**Task description:**
With nothing omitted, transcribe the entries exactly as written.

Collected data entries:
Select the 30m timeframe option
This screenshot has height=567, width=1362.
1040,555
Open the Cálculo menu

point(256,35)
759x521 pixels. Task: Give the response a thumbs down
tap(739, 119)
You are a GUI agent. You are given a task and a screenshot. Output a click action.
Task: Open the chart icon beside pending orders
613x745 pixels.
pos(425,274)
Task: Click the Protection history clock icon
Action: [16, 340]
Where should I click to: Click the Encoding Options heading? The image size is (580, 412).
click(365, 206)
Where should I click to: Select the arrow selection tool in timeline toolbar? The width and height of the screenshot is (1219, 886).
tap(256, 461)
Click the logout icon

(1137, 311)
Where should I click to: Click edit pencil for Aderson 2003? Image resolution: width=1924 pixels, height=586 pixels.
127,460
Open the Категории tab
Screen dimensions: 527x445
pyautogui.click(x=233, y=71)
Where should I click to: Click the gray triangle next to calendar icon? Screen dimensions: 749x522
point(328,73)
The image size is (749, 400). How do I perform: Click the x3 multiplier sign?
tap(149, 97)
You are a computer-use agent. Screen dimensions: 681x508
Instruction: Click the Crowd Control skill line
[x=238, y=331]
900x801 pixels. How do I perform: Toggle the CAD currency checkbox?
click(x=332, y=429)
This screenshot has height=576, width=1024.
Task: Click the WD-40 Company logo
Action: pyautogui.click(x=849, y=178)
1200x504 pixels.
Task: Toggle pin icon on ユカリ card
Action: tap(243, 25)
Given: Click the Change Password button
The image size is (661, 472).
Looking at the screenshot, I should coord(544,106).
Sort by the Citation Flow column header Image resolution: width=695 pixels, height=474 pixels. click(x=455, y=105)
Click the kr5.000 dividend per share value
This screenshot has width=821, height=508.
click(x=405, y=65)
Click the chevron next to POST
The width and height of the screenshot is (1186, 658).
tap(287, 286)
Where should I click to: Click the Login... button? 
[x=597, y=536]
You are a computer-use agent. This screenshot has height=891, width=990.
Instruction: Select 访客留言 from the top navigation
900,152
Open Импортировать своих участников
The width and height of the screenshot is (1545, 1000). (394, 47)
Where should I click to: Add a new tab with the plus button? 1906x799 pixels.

**Output below:**
Select the 30m timeframe option
This screenshot has height=567, width=1362.
1040,555
Open the Cálculo menu

point(256,35)
759x521 pixels. Task: Give the response a thumbs down
tap(739, 119)
You are a GUI agent. You are given a task and a screenshot. Output a click action.
Task: Open the chart icon beside pending orders
613x745 pixels.
pos(425,274)
Task: Click the Protection history clock icon
Action: [16, 340]
Where should I click to: Click the Encoding Options heading? The image size is (580, 412).
click(365, 206)
Where should I click to: Select the arrow selection tool in timeline toolbar? The width and height of the screenshot is (1219, 886).
tap(256, 461)
Click the logout icon

(1137, 311)
Where should I click to: Click edit pencil for Aderson 2003? Image resolution: width=1924 pixels, height=586 pixels.
127,460
Open the Категории tab
Screen dimensions: 527x445
pyautogui.click(x=233, y=71)
Where should I click to: Click the gray triangle next to calendar icon? Screen dimensions: 749x522
point(328,73)
The image size is (749, 400). How do I perform: Click the x3 multiplier sign?
tap(149, 97)
You are a computer-use agent. Screen dimensions: 681x508
Instruction: Click the Crowd Control skill line
[x=238, y=331]
900x801 pixels. How do I perform: Toggle the CAD currency checkbox?
click(x=332, y=429)
This screenshot has height=576, width=1024.
Task: Click the WD-40 Company logo
Action: pyautogui.click(x=849, y=178)
1200x504 pixels.
Task: Toggle pin icon on ユカリ card
Action: tap(243, 25)
Given: Click the Change Password button
The image size is (661, 472).
Looking at the screenshot, I should coord(544,106).
Sort by the Citation Flow column header Image resolution: width=695 pixels, height=474 pixels. click(x=455, y=105)
Click the kr5.000 dividend per share value
This screenshot has width=821, height=508.
click(x=405, y=65)
Click the chevron next to POST
The width and height of the screenshot is (1186, 658).
tap(287, 286)
Where should I click to: Click the Login... button? 
[x=597, y=536]
You are a computer-use agent. This screenshot has height=891, width=990.
Instruction: Select 访客留言 from the top navigation
900,152
Open Импортировать своих участников
The width and height of the screenshot is (1545, 1000). (394, 47)
Where should I click to: Add a new tab with the plus button? 1906x799 pixels.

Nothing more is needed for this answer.